[[ Material provided open ]]

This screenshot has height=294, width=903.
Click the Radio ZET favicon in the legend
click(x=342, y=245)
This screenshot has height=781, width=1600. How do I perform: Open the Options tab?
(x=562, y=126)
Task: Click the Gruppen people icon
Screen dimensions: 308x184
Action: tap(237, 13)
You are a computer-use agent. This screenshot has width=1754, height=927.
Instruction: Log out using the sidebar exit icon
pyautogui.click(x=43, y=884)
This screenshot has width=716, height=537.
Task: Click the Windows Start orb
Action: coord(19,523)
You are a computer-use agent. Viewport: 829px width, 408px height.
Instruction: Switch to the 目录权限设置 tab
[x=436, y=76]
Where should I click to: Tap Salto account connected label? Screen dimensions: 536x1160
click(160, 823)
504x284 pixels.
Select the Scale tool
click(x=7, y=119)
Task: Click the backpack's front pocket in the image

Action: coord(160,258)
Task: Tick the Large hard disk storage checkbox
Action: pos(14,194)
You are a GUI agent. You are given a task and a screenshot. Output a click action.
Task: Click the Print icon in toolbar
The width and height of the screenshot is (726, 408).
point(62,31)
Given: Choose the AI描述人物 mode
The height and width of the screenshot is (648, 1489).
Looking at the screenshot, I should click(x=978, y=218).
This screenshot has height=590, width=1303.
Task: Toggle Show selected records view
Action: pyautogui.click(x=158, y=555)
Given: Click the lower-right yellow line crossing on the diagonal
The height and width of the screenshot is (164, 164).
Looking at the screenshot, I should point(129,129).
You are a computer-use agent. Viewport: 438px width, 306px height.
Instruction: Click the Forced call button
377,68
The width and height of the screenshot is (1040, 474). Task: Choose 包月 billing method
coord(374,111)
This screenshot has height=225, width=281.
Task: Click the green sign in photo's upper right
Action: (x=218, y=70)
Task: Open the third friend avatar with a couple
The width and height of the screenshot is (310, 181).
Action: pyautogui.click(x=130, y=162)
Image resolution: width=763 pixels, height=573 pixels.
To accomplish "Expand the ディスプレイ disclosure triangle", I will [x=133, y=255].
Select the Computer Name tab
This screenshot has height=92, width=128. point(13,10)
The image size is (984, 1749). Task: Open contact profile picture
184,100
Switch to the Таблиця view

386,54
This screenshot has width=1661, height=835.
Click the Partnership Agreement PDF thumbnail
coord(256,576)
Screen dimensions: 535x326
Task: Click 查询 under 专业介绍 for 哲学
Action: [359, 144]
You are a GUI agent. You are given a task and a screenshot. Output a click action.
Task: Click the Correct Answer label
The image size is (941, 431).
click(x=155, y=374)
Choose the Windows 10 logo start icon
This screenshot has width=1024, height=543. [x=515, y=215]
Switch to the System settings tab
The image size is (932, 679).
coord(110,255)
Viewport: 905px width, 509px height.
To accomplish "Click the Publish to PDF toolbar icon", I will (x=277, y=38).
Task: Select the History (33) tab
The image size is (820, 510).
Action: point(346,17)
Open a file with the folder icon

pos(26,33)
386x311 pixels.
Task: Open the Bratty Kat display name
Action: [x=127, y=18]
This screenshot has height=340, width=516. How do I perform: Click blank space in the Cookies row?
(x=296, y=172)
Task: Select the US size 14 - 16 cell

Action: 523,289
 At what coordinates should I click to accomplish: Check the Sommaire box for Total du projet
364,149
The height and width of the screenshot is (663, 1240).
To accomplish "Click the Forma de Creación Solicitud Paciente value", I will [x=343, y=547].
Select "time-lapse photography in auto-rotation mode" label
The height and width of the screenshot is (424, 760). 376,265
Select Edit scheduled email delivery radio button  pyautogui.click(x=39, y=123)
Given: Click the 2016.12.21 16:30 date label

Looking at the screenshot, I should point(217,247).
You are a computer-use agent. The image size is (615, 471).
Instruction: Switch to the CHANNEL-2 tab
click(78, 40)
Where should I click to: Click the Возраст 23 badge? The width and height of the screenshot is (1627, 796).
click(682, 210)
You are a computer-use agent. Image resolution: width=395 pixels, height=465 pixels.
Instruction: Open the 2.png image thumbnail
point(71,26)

[[ Material provided closed ]]

Goal of the exercise: Every record must appear in the answer exactly as it appears above.

Answer space:
This screenshot has height=294, width=903.
Click the Radio ZET favicon in the legend
click(x=342, y=245)
This screenshot has height=781, width=1600. How do I perform: Open the Options tab?
(x=562, y=126)
Task: Click the Gruppen people icon
Screen dimensions: 308x184
Action: tap(237, 13)
You are a computer-use agent. This screenshot has width=1754, height=927.
Instruction: Log out using the sidebar exit icon
pyautogui.click(x=43, y=884)
This screenshot has width=716, height=537.
Task: Click the Windows Start orb
Action: coord(19,523)
You are a computer-use agent. Viewport: 829px width, 408px height.
Instruction: Switch to the 目录权限设置 tab
[x=436, y=76]
Where should I click to: Tap Salto account connected label? Screen dimensions: 536x1160
click(160, 823)
504x284 pixels.
Select the Scale tool
click(x=7, y=119)
Task: Click the backpack's front pocket in the image

Action: coord(160,258)
Task: Tick the Large hard disk storage checkbox
Action: pos(14,194)
You are a GUI agent. You are given a task and a screenshot. Output a click action.
Task: Click the Print icon in toolbar
The width and height of the screenshot is (726, 408).
point(62,31)
Given: Choose the AI描述人物 mode
The height and width of the screenshot is (648, 1489).
Looking at the screenshot, I should click(x=978, y=218).
This screenshot has height=590, width=1303.
Task: Toggle Show selected records view
Action: pyautogui.click(x=158, y=555)
Given: Click the lower-right yellow line crossing on the diagonal
The height and width of the screenshot is (164, 164).
Looking at the screenshot, I should point(129,129).
You are a computer-use agent. Viewport: 438px width, 306px height.
Instruction: Click the Forced call button
377,68
The width and height of the screenshot is (1040, 474). Task: Choose 包月 billing method
coord(374,111)
This screenshot has height=225, width=281.
Task: Click the green sign in photo's upper right
Action: (x=218, y=70)
Task: Open the third friend avatar with a couple
The width and height of the screenshot is (310, 181).
Action: pyautogui.click(x=130, y=162)
Image resolution: width=763 pixels, height=573 pixels.
To accomplish "Expand the ディスプレイ disclosure triangle", I will [x=133, y=255].
Select the Computer Name tab
This screenshot has height=92, width=128. point(13,10)
The image size is (984, 1749). Task: Open contact profile picture
184,100
Switch to the Таблиця view

386,54
This screenshot has width=1661, height=835.
Click the Partnership Agreement PDF thumbnail
coord(256,576)
Screen dimensions: 535x326
Task: Click 查询 under 专业介绍 for 哲学
Action: [359, 144]
You are a GUI agent. You are given a task and a screenshot. Output a click action.
Task: Click the Correct Answer label
The image size is (941, 431).
click(x=155, y=374)
Choose the Windows 10 logo start icon
This screenshot has width=1024, height=543. [x=515, y=215]
Switch to the System settings tab
The image size is (932, 679).
coord(110,255)
Viewport: 905px width, 509px height.
To accomplish "Click the Publish to PDF toolbar icon", I will (x=277, y=38).
Task: Select the History (33) tab
The image size is (820, 510).
Action: point(346,17)
Open a file with the folder icon

pos(26,33)
386x311 pixels.
Task: Open the Bratty Kat display name
Action: [x=127, y=18]
This screenshot has height=340, width=516. How do I perform: Click blank space in the Cookies row?
(x=296, y=172)
Task: Select the US size 14 - 16 cell

Action: 523,289
 At what coordinates should I click to accomplish: Check the Sommaire box for Total du projet
364,149
The height and width of the screenshot is (663, 1240).
To accomplish "Click the Forma de Creación Solicitud Paciente value", I will [x=343, y=547].
Select "time-lapse photography in auto-rotation mode" label
The height and width of the screenshot is (424, 760). 376,265
Select Edit scheduled email delivery radio button  pyautogui.click(x=39, y=123)
Given: Click the 2016.12.21 16:30 date label

Looking at the screenshot, I should point(217,247).
You are a computer-use agent. The image size is (615, 471).
Instruction: Switch to the CHANNEL-2 tab
click(78, 40)
Where should I click to: Click the Возраст 23 badge? The width and height of the screenshot is (1627, 796).
click(682, 210)
You are a computer-use agent. Image resolution: width=395 pixels, height=465 pixels.
Instruction: Open the 2.png image thumbnail
point(71,26)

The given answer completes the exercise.